Dr Orii McDermott: Development and evaluation of the CHORD (CHOrus Research in Dementia) manual

To our knowledge, the CHORD manual is the first singing manual developed following the rigorous MRC “development – piloting – evaluation – implementation” model. The strength of the manual is that the contents were developed from collective experts knowledge (seven music therapists, a volunteer manager and a community musician) and we used consensus methods at each stage to ensure trustworthiness and relevance. Although the limitation of implementing a manual without face-to-face training needs to be acknowledged, the use of manual allows the intervention to be replicable, which may be useful in future studies. Music therapy interventions by qualified therapists are still necessary to meet complex needs of clients. However, there is an increasing need for music therapy skill-sharing in dementia care (McDermott et al., 2018), and the CHORD manual can contribute towards growing music therapy skill-sharing resources.

Professor Colin Lee: The Analysis of Therapeutic Improvisatory Music with People living with the Virus HIV/AIDS

This project investigated music therapy in work with HIV/AIDS, and used musicological analysis of clinical improvisation as the method. Three individual clients were chosen and invited to be part of a research project where they could choose method and analysis as a part of the therapeutic process. Two improvisations from each client were analysed by four outside participants: a musician, psychotherapist, music therapist and the client. The findings considered the possible links between musicology and music therapy as well as considering the effectiveness of music therapy and HIV/AIDS. Colin Lee developed ‘Aesthetic Music Therapy’ (AeMT) from this research, and developed the Master’s of Music Therapy (MMT) programme at Wilfrid Laurier University, Canada, where he directs the programme. This project was the beginnings of the author’s lifetime work and could not have happened without the support of the Music Therapy Charity.

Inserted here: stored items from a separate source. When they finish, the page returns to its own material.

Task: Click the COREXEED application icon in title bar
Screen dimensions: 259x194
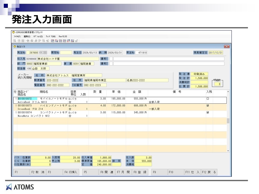Action: coord(13,32)
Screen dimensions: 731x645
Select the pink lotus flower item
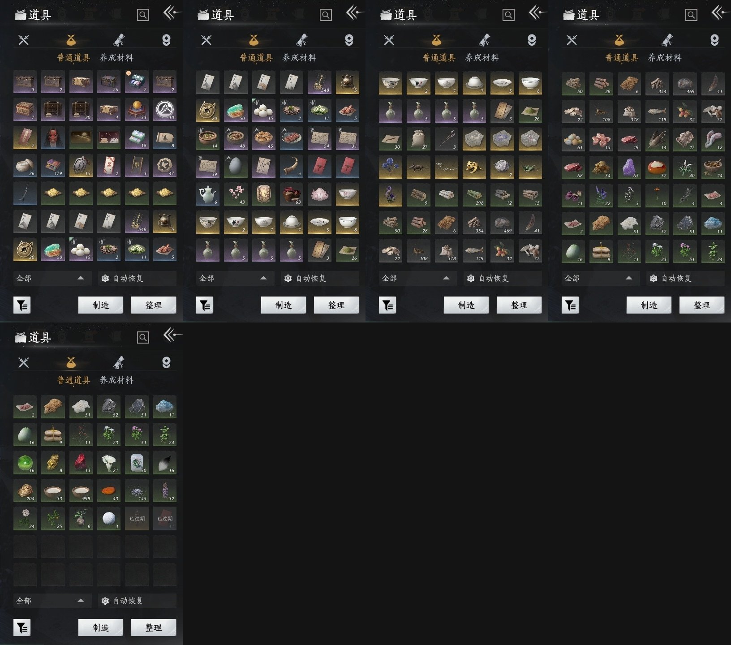coord(319,194)
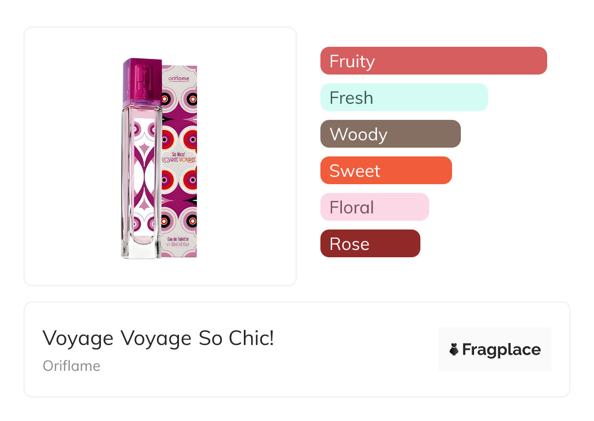
Task: Select the Voyage Voyage So Chic! title
Action: point(158,338)
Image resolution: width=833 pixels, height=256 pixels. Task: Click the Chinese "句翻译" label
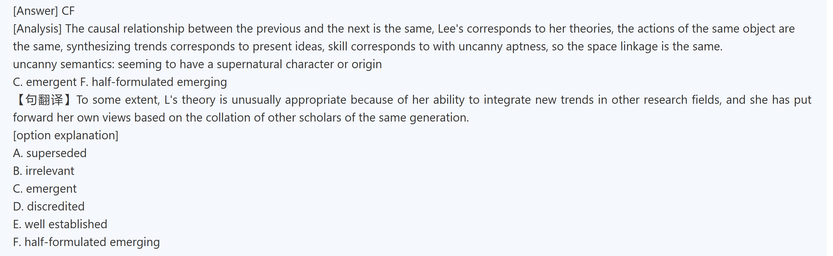tap(44, 100)
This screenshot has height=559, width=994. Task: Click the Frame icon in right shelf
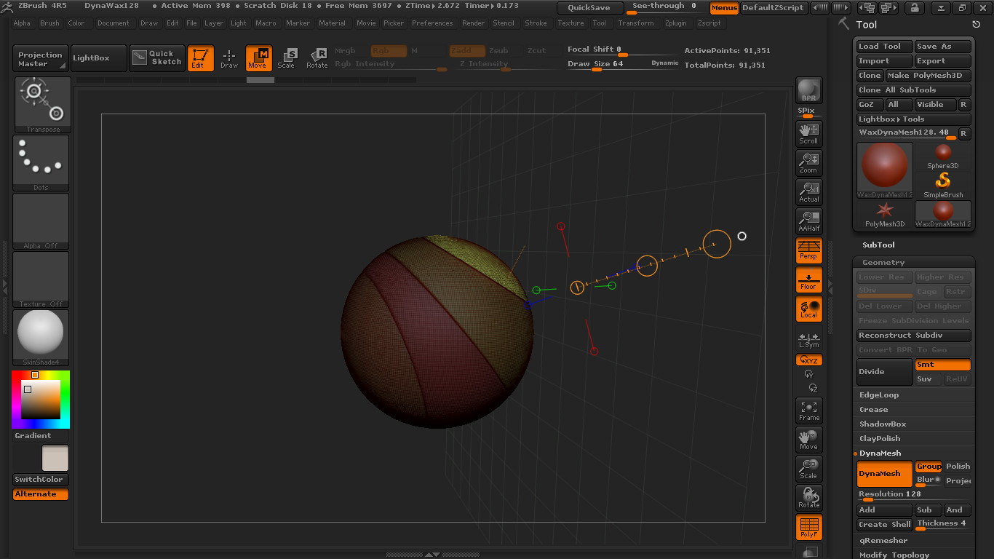(808, 411)
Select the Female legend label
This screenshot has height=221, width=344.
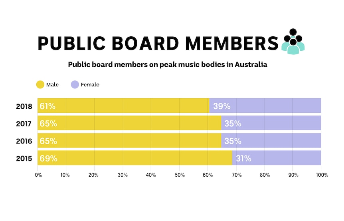90,85
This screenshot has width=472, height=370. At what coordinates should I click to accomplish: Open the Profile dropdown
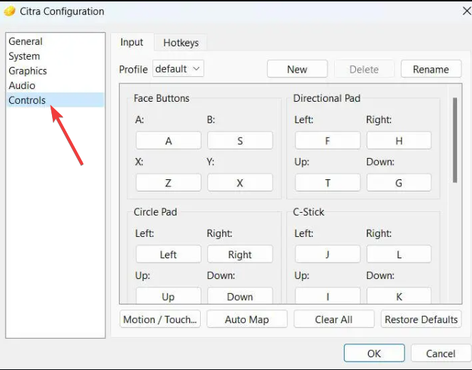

Emeritus Professor Amelia Oldfield: Music therapy with children on the autistic spectrum: Approaches derived from clinical practice and research

Amelia’s PhD completed in 2003, was funded by the Music Therapy Millenium PhD Award, undertaken at Anglia Ruskin University, in partnership with the NHS. Her PhD thesis focuses on two specific clinical areas: music therapy with pre-school children with autistic spectrum disorder and their parents, and music therapy diagnostic assessments with children between the ages of four and twelve who are suspected of being on the autistic spectrum. A 45 minute video which illustrates the approach with pre-school children with autism and their parents accompanies this thesis. Two outcome research investigations were carried out. The first involved studying ten pre-school children with autistic spectrum disorder and their parents who received weekly, individual music therapy sessions over a period of 18 to 26 weeks each. The sessions were video-taped and the videos analysed in detail. The parents were interviewed and asked to fill in questionnaires both pre- and post-treatment. Nine out of the ten dyads achieved some or all of the individual aims set out before treatment began. The parents all felt that music therapy had been effective. The author also looked at how she spent her time in music therapy sessions across the ten children and found that she was generally very active and spent a high proportion of her time vocalising. The second investigation compared Music Therapy Diagnostic Assessments (MTDA) with Autistic Diagnostic Observation Schedules (ADOS) carried out on 30 children suspected of being on the autistic spectrum. The two assessments showed 72 % of agreement between diagnostic categories, indicating that the MTDA was providing similar information as a recognised and established diagnostic tool. The two assessments also showed significant differences in scores of individual questions, indicating that the MTDA could serve a useful and distinct purpose in helping the psychiatric team to diagnose children with autism. The children generally enjoyed the assessments and the music therapist felt that the test was easy to carry out and score, indicating that the MTDA was ‘user-friendly’.